To be honest, I am against cigarette too. I mean it does ruin your condition. Numerous expert studies have proven it. They are lectures in almost every school in developed countries about cigarettes, drugs, alcohol, addiction and yet students don’t listen anymore although they are literally ruining their health. The question of how damaging these products are compared to others has arisen. The legalization of such drugs in the some states of America as a “recreational product” is confusing. In fact, some studies might have proven that there is no great danger about it (I haven’t read any of these, and wouldn’t affirm these statements). Nevertheless, these are addictive substances and anything used at an extreme level becomes harmful. I wonder how would those teen smokers react if they apprised that their beloved mother or father were diagnosed with lung cancer because of their smoking habit? There are thousands of children dying of genetic cancers in hospitals who won’t ever be able to grow up like you and me and have as much fun as we get. They’ll be having tests and new treatments on a daily basis, while eighteen-year-old boys and girls are actually destroying themselves thinking it is amusing, wasting precious time (because you wouldn’t have any idea of how much it really is). I call it disrespect as I have seen for years my mother’s cancer making life almost feeling like hell at times.

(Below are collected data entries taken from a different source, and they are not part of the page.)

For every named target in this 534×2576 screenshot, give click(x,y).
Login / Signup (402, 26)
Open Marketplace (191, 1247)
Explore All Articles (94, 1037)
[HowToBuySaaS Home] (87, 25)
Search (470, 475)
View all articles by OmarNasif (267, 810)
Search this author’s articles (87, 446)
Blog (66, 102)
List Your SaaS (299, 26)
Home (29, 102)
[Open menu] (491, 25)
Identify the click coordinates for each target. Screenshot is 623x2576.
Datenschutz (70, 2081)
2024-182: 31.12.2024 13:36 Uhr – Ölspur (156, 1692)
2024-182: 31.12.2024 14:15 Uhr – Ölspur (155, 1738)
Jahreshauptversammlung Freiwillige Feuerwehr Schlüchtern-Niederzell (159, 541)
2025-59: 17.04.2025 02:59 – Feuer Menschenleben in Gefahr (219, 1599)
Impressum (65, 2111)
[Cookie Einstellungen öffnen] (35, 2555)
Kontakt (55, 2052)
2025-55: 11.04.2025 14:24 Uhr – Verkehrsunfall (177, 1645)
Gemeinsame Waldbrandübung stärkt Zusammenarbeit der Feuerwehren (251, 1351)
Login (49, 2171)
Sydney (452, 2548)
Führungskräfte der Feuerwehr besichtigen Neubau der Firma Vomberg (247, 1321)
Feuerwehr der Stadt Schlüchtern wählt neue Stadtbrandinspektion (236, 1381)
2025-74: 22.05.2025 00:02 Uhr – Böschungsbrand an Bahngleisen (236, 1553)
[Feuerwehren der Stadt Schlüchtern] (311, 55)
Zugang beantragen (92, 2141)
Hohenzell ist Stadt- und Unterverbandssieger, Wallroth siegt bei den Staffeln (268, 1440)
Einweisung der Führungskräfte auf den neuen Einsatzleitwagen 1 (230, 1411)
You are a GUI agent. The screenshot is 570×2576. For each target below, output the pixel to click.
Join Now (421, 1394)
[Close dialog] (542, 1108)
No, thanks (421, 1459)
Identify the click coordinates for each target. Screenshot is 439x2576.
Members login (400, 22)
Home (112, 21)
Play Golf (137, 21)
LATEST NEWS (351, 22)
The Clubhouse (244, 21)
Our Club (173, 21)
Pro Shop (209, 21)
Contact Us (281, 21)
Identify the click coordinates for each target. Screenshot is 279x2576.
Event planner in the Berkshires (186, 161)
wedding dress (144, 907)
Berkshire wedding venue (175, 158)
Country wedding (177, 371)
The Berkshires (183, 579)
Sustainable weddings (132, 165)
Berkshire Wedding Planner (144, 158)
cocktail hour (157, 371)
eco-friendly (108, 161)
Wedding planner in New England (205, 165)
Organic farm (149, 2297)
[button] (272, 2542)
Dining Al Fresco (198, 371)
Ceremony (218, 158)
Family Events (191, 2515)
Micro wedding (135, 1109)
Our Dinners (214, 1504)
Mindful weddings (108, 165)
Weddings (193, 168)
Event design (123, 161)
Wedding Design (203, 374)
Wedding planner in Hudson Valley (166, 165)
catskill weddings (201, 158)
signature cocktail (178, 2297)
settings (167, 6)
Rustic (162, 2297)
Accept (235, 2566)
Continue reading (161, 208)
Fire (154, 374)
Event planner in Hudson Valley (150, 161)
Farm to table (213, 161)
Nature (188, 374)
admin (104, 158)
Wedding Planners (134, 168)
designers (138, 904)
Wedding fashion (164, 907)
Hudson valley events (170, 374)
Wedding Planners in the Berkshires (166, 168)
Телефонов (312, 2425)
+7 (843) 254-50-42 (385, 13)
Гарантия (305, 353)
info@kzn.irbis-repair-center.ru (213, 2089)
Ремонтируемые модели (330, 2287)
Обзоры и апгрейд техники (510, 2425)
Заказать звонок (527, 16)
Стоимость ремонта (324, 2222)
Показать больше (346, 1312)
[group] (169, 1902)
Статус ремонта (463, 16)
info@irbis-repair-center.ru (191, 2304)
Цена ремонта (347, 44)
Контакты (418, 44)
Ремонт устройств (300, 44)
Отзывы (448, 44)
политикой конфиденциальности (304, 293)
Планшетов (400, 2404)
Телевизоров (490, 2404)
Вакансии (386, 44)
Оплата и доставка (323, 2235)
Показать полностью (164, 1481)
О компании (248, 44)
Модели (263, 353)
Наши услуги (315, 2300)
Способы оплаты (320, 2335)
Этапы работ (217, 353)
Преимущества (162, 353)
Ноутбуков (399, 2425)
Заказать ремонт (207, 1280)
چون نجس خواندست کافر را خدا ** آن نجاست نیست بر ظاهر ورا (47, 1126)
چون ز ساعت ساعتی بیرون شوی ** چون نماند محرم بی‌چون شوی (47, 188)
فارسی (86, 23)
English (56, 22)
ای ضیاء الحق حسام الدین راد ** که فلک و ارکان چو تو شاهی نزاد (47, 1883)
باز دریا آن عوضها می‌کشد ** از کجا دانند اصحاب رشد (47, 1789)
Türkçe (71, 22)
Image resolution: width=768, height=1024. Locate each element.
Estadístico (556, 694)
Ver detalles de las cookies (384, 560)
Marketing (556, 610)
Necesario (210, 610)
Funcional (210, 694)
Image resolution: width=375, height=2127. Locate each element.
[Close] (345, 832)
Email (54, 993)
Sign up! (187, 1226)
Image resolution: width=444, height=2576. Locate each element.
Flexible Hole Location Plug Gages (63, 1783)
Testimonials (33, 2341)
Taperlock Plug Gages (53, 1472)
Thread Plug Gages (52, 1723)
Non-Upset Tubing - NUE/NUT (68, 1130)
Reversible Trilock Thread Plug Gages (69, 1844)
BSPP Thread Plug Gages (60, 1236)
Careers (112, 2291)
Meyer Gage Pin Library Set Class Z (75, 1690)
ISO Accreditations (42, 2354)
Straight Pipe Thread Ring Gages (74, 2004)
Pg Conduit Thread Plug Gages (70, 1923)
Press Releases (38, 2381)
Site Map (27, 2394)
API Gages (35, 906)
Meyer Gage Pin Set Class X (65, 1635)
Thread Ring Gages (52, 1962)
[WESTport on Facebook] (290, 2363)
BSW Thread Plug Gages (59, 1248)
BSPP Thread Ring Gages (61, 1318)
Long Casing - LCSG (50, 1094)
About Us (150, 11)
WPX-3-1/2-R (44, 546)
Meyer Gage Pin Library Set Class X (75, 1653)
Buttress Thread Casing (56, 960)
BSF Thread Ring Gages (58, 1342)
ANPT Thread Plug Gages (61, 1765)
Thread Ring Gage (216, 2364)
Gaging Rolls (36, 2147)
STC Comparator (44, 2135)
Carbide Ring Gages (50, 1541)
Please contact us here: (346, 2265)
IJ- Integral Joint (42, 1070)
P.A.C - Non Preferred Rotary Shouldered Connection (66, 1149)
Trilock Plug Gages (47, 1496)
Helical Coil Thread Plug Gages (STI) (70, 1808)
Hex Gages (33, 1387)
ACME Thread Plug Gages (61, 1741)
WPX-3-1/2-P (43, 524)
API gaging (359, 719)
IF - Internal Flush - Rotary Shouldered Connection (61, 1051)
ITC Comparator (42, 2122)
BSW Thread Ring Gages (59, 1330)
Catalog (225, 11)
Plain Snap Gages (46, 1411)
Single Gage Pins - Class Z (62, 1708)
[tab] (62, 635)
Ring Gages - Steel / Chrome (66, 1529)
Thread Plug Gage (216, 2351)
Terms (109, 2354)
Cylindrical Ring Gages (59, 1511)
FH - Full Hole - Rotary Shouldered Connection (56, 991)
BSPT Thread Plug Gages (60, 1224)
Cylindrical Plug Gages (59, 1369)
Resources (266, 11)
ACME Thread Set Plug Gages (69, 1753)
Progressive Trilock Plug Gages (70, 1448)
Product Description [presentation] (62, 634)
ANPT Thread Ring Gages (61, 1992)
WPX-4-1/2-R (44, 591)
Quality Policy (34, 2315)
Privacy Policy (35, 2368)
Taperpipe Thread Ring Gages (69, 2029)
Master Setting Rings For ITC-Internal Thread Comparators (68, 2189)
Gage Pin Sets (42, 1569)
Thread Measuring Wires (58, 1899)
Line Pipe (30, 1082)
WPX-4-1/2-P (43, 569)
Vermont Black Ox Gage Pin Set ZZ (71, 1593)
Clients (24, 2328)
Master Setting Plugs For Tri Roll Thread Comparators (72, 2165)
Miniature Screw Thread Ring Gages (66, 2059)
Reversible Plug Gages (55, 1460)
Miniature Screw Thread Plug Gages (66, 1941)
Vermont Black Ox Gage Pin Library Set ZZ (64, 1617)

Of course, the effect of drug use is usually perceivable on a long-term scale like he harshest drugs (as cocaine and heroin) have shown on a series of pictures published last year (link). It might start with pot today and end up with cocaine in twenty years, because we never know what life’s made of.
I have this prestigious pride that I never ever attempted to use such damaging things and I do admire people with that quality. Doing drugs only add more problems to your life, I do not think it is a way to have fun and solve your problems. Do not be influenced by everything people will say around you. Stand up to these friends of yours who hardly want to persuade you to try it ‘just once’; be smarter even if it’s hard, I’m sure you can do it.
And if you encounter an ex-drug addict someday, don’t be judgmental. Listen to their story and let that story be the reason why you choose to abstain from doing drugs, the same way I learned from my father’s history.